Nahezu kafkaeske Züge hat der Fall Aslan G. angenommen, der seit einem Jahr die Wiener Justiz beschäftigt. Die russischen Behörden haben - wie mehrfach berichtet - die Auslieferung des angeblichen Serienmörders beantragt. Der 45-Jährige befindet sich mittlerweile aber nicht mehr in Auslieferungshaft. Diese ist nämlich auf ein Jahr begrenzt, die Frist ist vor wenigen Stunden abgelaufen.
Auf freien Fuß wurde der Mann, dem im Auslieferungsbegehren Anstiftung zu sechsfachem Mord angelastet wird, aber nicht gesetzt.
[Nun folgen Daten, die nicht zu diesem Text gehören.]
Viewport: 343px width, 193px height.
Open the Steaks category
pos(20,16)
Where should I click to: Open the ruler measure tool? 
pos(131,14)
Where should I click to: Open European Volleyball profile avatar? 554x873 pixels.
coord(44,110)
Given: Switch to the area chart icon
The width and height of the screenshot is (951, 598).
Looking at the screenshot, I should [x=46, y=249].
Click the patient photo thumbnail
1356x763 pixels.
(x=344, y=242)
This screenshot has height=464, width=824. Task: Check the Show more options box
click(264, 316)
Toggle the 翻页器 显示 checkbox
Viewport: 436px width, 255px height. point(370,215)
Nachdem der für das russische Ersuchen zuständige Wiener Richter die Auslieferungshaft per Beschluss aufgehoben hatte, wurde Aslan G. von einem anderen Richter in Übergabehaft genommen - "nahtlos", wie Christina Salzborn, die Sprecherin des Straflandesgerichts, am Mittwoch feststellte.
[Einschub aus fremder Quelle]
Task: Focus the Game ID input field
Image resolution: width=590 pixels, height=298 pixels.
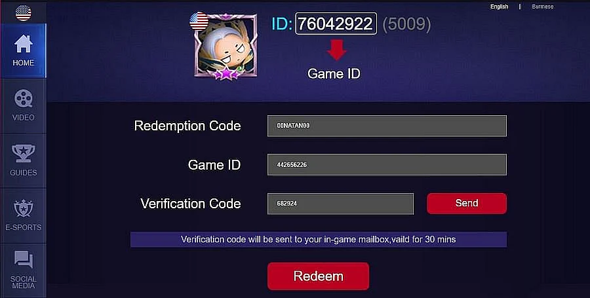Action: click(387, 164)
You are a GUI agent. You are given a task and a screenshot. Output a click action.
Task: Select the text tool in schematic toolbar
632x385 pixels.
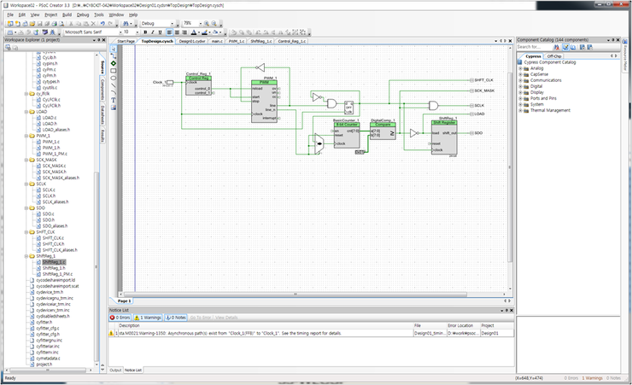coord(114,100)
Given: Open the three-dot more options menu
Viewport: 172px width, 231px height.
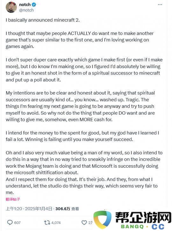Looking at the screenshot, I should point(160,5).
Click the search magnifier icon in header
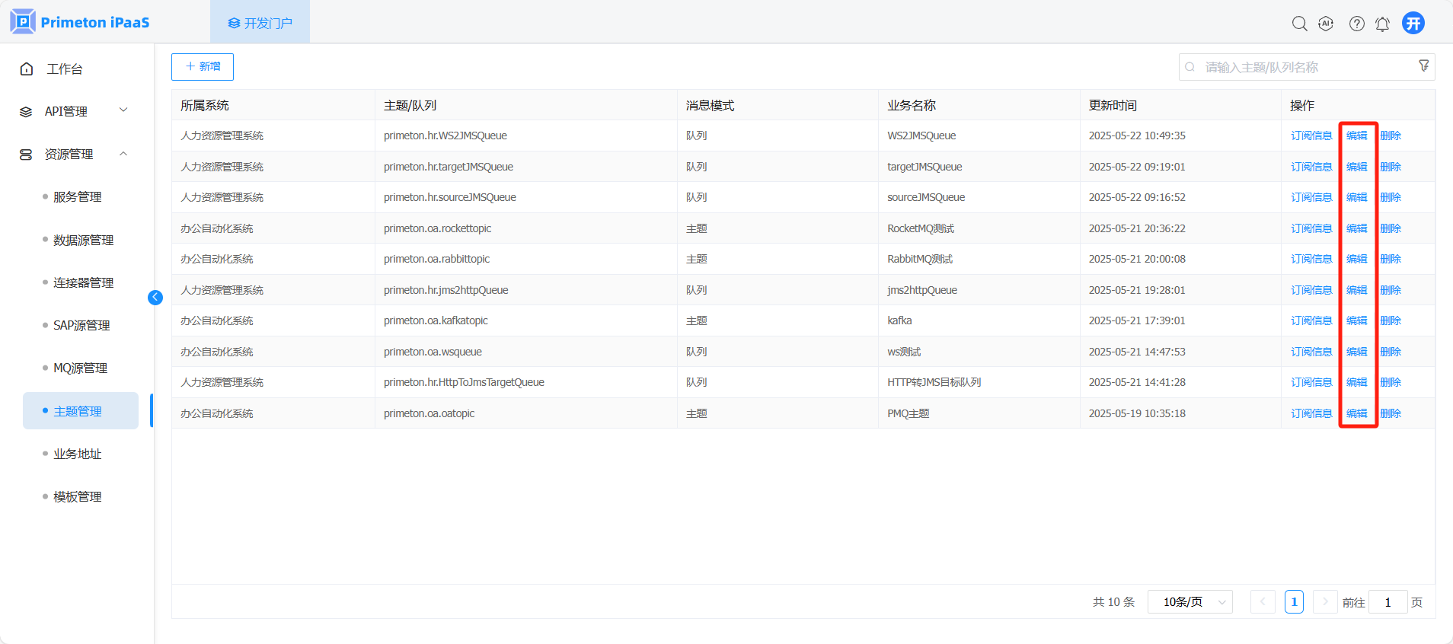This screenshot has height=644, width=1453. pos(1299,24)
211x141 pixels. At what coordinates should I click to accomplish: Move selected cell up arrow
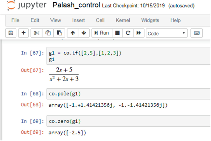tap(73, 33)

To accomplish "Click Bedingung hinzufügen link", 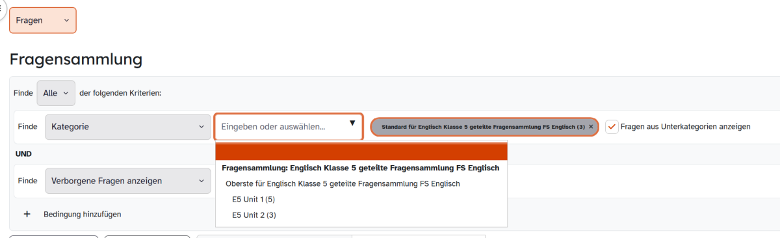I will (83, 214).
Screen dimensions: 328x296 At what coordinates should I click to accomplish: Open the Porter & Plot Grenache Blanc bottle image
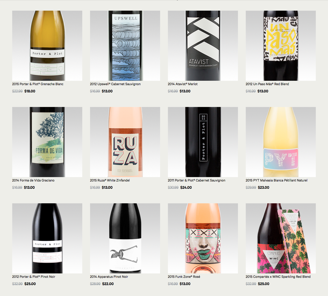click(x=47, y=46)
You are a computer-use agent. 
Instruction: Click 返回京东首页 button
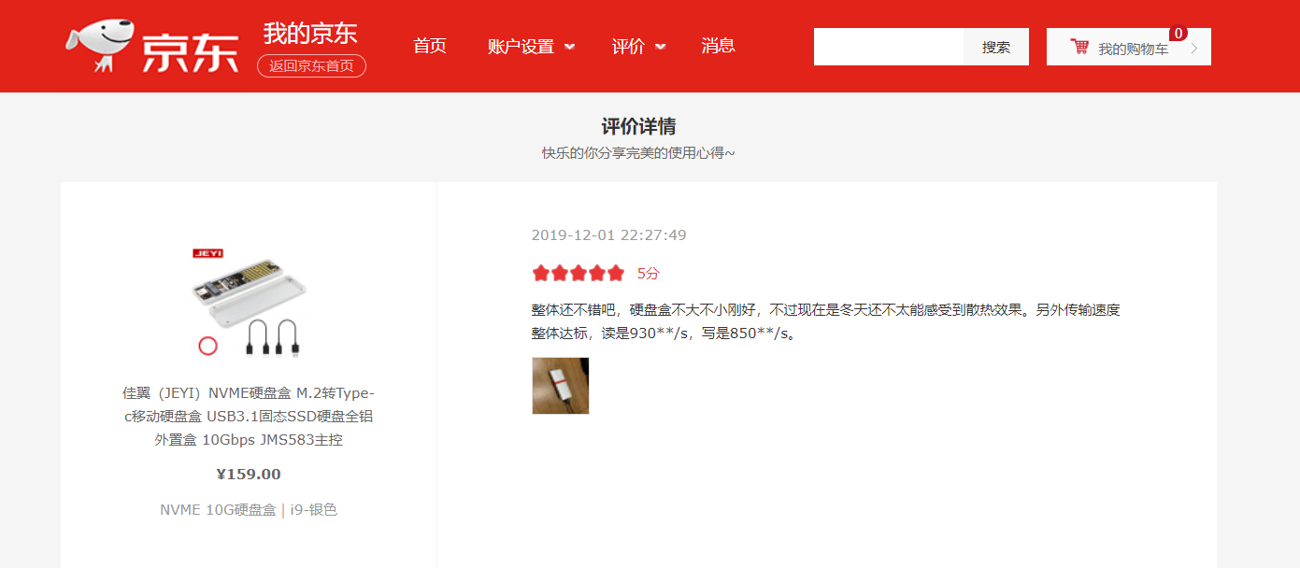click(x=311, y=65)
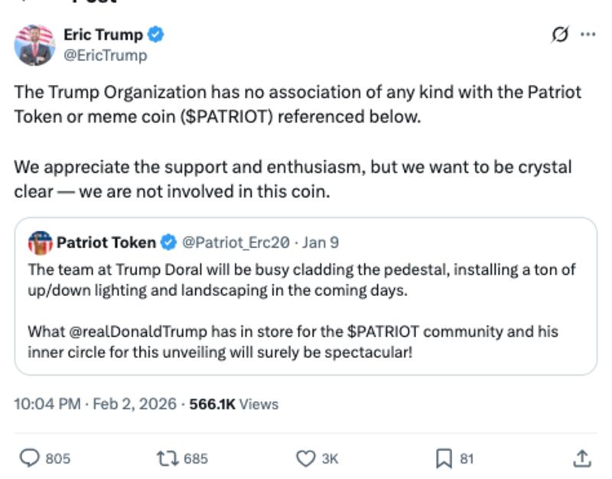This screenshot has width=612, height=479.
Task: Share the post via the upload icon
Action: point(580,456)
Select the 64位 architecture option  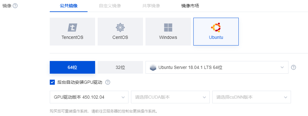tap(72, 67)
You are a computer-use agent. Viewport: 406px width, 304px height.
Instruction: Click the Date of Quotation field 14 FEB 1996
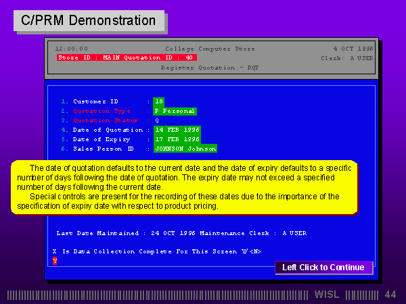(x=177, y=130)
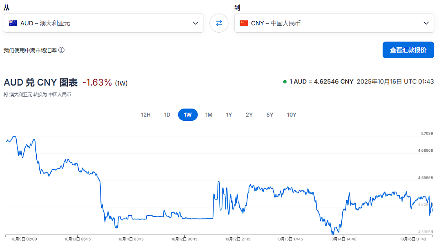The height and width of the screenshot is (243, 441).
Task: Click 10月12日 00:15 axis label
Action: click(184, 239)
Haft wegen falschem Ausweis
Basis für die weitere Anhaltung des 45-Jährigen, bei dem es sich der Moskauer Generalstaatsanwaltschaft zufolge um den Chef einer Mafia-Bande handeln soll, dem insgesamt an die 60 Kapitalverbrechen zugeschrieben werden, ist skurrilerweise ein gefälschter Ausweis. Einen solchen soll Aslan G. in Bulgarien verwendet haben, weswegen die Behörden in Sofia Österreich um Überstellung des Mannes zum Zwecke der Strafverfolgung bitten. Das Straflandesgericht erklärte die Übergabe für zulässig, wogegen die prominenten Rechtsvertreter des 45-Jährigen - die Wiener Anwälte Lukas Kollmann, Rudolf Mayer, Nikolaus Rast und Norbert Wess - Beschwerde eingelegt haben. Sie behaupten, ihr Mandant sei in Bulgarien für das Urkundendelikt bereits abgeurteilt worden.
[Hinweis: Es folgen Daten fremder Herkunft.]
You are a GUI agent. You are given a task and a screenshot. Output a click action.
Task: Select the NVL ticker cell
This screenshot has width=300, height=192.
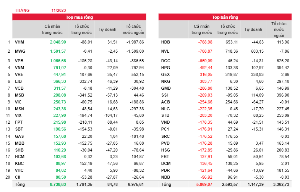[165, 51]
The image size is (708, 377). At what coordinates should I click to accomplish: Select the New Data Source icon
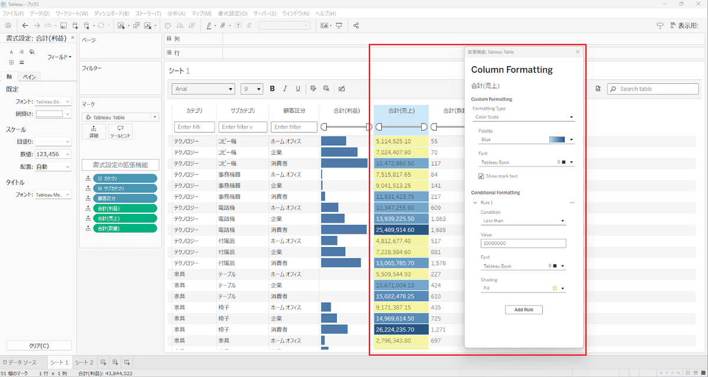point(74,25)
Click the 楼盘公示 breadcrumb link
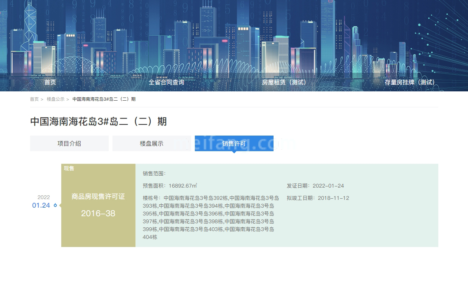The image size is (468, 286). click(55, 99)
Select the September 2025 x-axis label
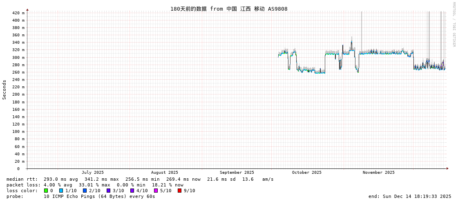Screen dimensions: 458x202 click(237, 173)
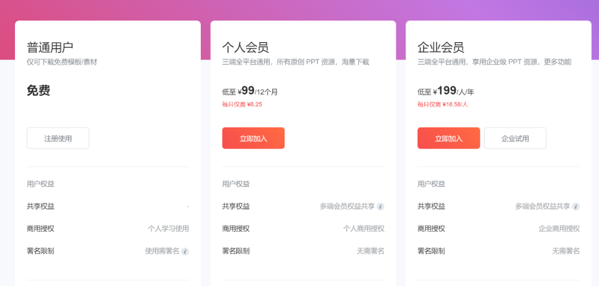
Task: Click the ¥99 price in 个人会员
Action: [x=246, y=91]
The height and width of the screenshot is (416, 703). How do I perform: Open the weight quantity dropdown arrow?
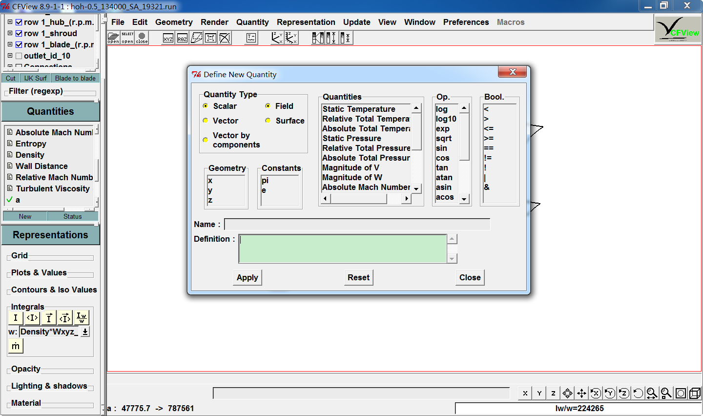[85, 332]
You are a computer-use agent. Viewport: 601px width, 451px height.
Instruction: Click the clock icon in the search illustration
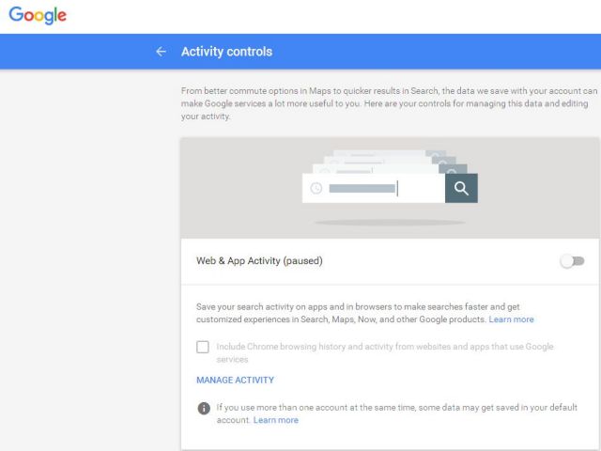(316, 188)
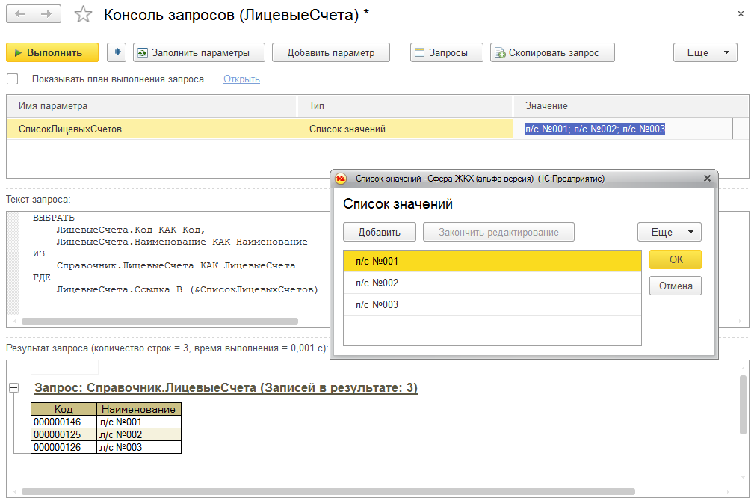This screenshot has width=754, height=504.
Task: Collapse the Запрос result group
Action: click(x=14, y=388)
Aslan G. konnte jedoch kein schriftliches Urteil vorlegen und dem Vernehmen nach auch nicht den Tag seiner Verurteilung nennen. Außerdem soll er seinen Angaben zufolge drei Jahre bedingt ausgefasst haben, obwohl die bulgarische Rechtsordnung maximal zwei Jahre für den Gebrauch gefälschter Ausweise vorsieht.
Anwälte nominieren Zeugen
Die Anwälte des Mannes haben unterdessen mehrere Zeugen nominiert, die ihrer Darstellung zufolge bestätigen können, dass das bulgarische Verfahren bereits erledigt wurde und eine Überstellung ihres Mandanten daher dem Doppelbestrafungsverbot widerspräche. Mit der Beschwerde gegen die erstinstanzlich genehmigte Überstellung nach Sofia muss sich nun das Wiener Oberlandesgericht auseinandersetzen.